__Task requirements__. Nothing in the entries may be dropped: restate them word for word.

(Pixel coordinate grounding data)
○ ○ ○

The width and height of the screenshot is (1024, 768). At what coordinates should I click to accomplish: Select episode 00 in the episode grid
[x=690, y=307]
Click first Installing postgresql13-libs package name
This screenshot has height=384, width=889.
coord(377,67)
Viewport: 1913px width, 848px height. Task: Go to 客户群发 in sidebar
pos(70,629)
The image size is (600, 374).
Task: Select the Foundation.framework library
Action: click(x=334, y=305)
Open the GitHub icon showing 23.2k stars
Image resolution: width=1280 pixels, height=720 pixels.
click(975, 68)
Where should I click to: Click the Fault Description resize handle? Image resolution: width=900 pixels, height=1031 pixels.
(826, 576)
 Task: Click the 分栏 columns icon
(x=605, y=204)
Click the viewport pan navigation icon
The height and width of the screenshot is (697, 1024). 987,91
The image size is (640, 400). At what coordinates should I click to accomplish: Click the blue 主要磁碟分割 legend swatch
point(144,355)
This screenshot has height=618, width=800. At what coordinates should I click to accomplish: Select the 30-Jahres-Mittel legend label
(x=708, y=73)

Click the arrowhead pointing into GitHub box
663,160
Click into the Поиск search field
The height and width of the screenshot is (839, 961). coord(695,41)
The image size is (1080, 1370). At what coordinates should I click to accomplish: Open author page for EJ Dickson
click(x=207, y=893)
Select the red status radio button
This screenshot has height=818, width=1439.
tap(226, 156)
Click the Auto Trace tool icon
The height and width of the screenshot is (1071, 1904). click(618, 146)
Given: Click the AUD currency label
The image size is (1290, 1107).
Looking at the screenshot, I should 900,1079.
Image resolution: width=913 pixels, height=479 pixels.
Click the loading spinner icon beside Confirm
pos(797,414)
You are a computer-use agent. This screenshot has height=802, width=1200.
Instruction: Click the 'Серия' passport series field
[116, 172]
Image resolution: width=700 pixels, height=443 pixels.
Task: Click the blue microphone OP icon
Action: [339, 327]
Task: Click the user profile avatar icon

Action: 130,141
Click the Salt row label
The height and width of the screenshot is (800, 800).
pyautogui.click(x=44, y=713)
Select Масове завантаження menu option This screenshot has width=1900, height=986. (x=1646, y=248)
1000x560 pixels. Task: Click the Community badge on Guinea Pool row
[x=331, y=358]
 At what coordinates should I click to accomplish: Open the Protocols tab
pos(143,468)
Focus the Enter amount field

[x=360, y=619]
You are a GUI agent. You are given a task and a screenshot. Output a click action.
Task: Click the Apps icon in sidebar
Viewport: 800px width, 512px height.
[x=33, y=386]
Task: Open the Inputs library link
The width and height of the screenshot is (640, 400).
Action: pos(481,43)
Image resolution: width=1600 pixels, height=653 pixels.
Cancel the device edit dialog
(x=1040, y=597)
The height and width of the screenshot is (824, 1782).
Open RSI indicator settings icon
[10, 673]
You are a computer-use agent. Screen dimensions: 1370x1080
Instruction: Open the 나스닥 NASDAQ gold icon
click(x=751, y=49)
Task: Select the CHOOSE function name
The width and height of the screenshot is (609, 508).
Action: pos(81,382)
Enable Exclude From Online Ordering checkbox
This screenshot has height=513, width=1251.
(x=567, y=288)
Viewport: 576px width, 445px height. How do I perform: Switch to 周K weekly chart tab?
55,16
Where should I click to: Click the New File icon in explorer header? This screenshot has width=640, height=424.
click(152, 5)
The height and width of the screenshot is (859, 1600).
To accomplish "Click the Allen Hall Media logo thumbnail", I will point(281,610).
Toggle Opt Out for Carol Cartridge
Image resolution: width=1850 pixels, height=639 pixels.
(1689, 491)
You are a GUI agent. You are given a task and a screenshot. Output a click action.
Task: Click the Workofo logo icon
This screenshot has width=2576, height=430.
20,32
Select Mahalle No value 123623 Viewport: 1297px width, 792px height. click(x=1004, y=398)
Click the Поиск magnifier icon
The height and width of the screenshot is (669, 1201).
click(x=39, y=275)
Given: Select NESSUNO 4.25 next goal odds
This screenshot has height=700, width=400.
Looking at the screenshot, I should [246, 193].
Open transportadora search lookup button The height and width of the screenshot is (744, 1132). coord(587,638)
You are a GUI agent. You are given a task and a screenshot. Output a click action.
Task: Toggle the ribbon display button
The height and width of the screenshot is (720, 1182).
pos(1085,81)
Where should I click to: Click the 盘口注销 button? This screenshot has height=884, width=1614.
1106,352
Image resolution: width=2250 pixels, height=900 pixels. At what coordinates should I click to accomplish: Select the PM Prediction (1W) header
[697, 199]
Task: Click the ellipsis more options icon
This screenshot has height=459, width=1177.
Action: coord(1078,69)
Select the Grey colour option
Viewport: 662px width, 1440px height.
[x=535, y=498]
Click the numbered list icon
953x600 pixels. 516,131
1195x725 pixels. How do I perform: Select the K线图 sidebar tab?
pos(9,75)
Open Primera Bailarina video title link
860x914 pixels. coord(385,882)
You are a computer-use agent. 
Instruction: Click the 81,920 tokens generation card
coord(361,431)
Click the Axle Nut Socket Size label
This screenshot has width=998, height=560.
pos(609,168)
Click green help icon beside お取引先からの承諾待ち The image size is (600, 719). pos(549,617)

○ ○ ○

__Task solution__.
The width and height of the screenshot is (1024, 768). At what coordinates should I click to accomplish: Select episode 00 in the episode grid
[x=690, y=307]
Click first Installing postgresql13-libs package name
This screenshot has height=384, width=889.
coord(377,67)
Viewport: 1913px width, 848px height. Task: Go to 客户群发 in sidebar
pos(70,629)
The image size is (600, 374).
Task: Select the Foundation.framework library
Action: click(x=334, y=305)
Open the GitHub icon showing 23.2k stars
Image resolution: width=1280 pixels, height=720 pixels.
click(975, 68)
Where should I click to: Click the Fault Description resize handle? Image resolution: width=900 pixels, height=1031 pixels.
(826, 576)
 Task: Click the 分栏 columns icon
(x=605, y=204)
Click the viewport pan navigation icon
The height and width of the screenshot is (697, 1024). 987,91
The image size is (640, 400). At what coordinates should I click to accomplish: Click the blue 主要磁碟分割 legend swatch
point(144,355)
This screenshot has height=618, width=800. At what coordinates should I click to accomplish: Select the 30-Jahres-Mittel legend label
(x=708, y=73)

Click the arrowhead pointing into GitHub box
663,160
Click into the Поиск search field
The height and width of the screenshot is (839, 961). coord(695,41)
The image size is (1080, 1370). At what coordinates should I click to accomplish: Open author page for EJ Dickson
click(x=207, y=893)
Select the red status radio button
This screenshot has height=818, width=1439.
tap(226, 156)
Click the Auto Trace tool icon
The height and width of the screenshot is (1071, 1904). click(618, 146)
Given: Click the AUD currency label
The image size is (1290, 1107).
Looking at the screenshot, I should 900,1079.
Image resolution: width=913 pixels, height=479 pixels.
Click the loading spinner icon beside Confirm
pos(797,414)
You are a computer-use agent. This screenshot has height=802, width=1200.
Instruction: Click the 'Серия' passport series field
[116, 172]
Image resolution: width=700 pixels, height=443 pixels.
Task: Click the blue microphone OP icon
Action: [339, 327]
Task: Click the user profile avatar icon

Action: 130,141
Click the Salt row label
The height and width of the screenshot is (800, 800).
pyautogui.click(x=44, y=713)
Select Масове завантаження menu option This screenshot has width=1900, height=986. (x=1646, y=248)
1000x560 pixels. Task: Click the Community badge on Guinea Pool row
[x=331, y=358]
 At what coordinates should I click to accomplish: Open the Protocols tab
pos(143,468)
Focus the Enter amount field

[x=360, y=619]
You are a GUI agent. You are given a task and a screenshot. Output a click action.
Task: Click the Apps icon in sidebar
Viewport: 800px width, 512px height.
[x=33, y=386]
Task: Open the Inputs library link
The width and height of the screenshot is (640, 400).
Action: pos(481,43)
Image resolution: width=1600 pixels, height=653 pixels.
Cancel the device edit dialog
(x=1040, y=597)
The height and width of the screenshot is (824, 1782).
Open RSI indicator settings icon
[10, 673]
You are a computer-use agent. Screen dimensions: 1370x1080
Instruction: Open the 나스닥 NASDAQ gold icon
click(x=751, y=49)
Task: Select the CHOOSE function name
The width and height of the screenshot is (609, 508).
Action: pos(81,382)
Enable Exclude From Online Ordering checkbox
This screenshot has height=513, width=1251.
(x=567, y=288)
Viewport: 576px width, 445px height. How do I perform: Switch to 周K weekly chart tab?
55,16
Where should I click to: Click the New File icon in explorer header? This screenshot has width=640, height=424.
click(152, 5)
The height and width of the screenshot is (859, 1600).
To accomplish "Click the Allen Hall Media logo thumbnail", I will point(281,610).
Toggle Opt Out for Carol Cartridge
Image resolution: width=1850 pixels, height=639 pixels.
(1689, 491)
You are a GUI agent. You are given a task and a screenshot. Output a click action.
Task: Click the Workofo logo icon
This screenshot has width=2576, height=430.
20,32
Select Mahalle No value 123623 Viewport: 1297px width, 792px height. click(x=1004, y=398)
Click the Поиск magnifier icon
The height and width of the screenshot is (669, 1201).
click(x=39, y=275)
Given: Select NESSUNO 4.25 next goal odds
This screenshot has height=700, width=400.
Looking at the screenshot, I should [246, 193].
Open transportadora search lookup button The height and width of the screenshot is (744, 1132). coord(587,638)
You are a GUI agent. You are given a task and a screenshot. Output a click action.
Task: Toggle the ribbon display button
The height and width of the screenshot is (720, 1182).
pos(1085,81)
Where should I click to: Click the 盘口注销 button? This screenshot has height=884, width=1614.
1106,352
Image resolution: width=2250 pixels, height=900 pixels. At what coordinates should I click to accomplish: Select the PM Prediction (1W) header
[697, 199]
Task: Click the ellipsis more options icon
This screenshot has height=459, width=1177.
Action: coord(1078,69)
Select the Grey colour option
Viewport: 662px width, 1440px height.
[x=535, y=498]
Click the numbered list icon
953x600 pixels. 516,131
1195x725 pixels. How do I perform: Select the K线图 sidebar tab?
pos(9,75)
Open Primera Bailarina video title link
860x914 pixels. coord(385,882)
You are a computer-use agent. 
Instruction: Click the 81,920 tokens generation card
coord(361,431)
Click the Axle Nut Socket Size label
This screenshot has width=998, height=560.
pos(609,168)
Click green help icon beside お取引先からの承諾待ち The image size is (600, 719). pos(549,617)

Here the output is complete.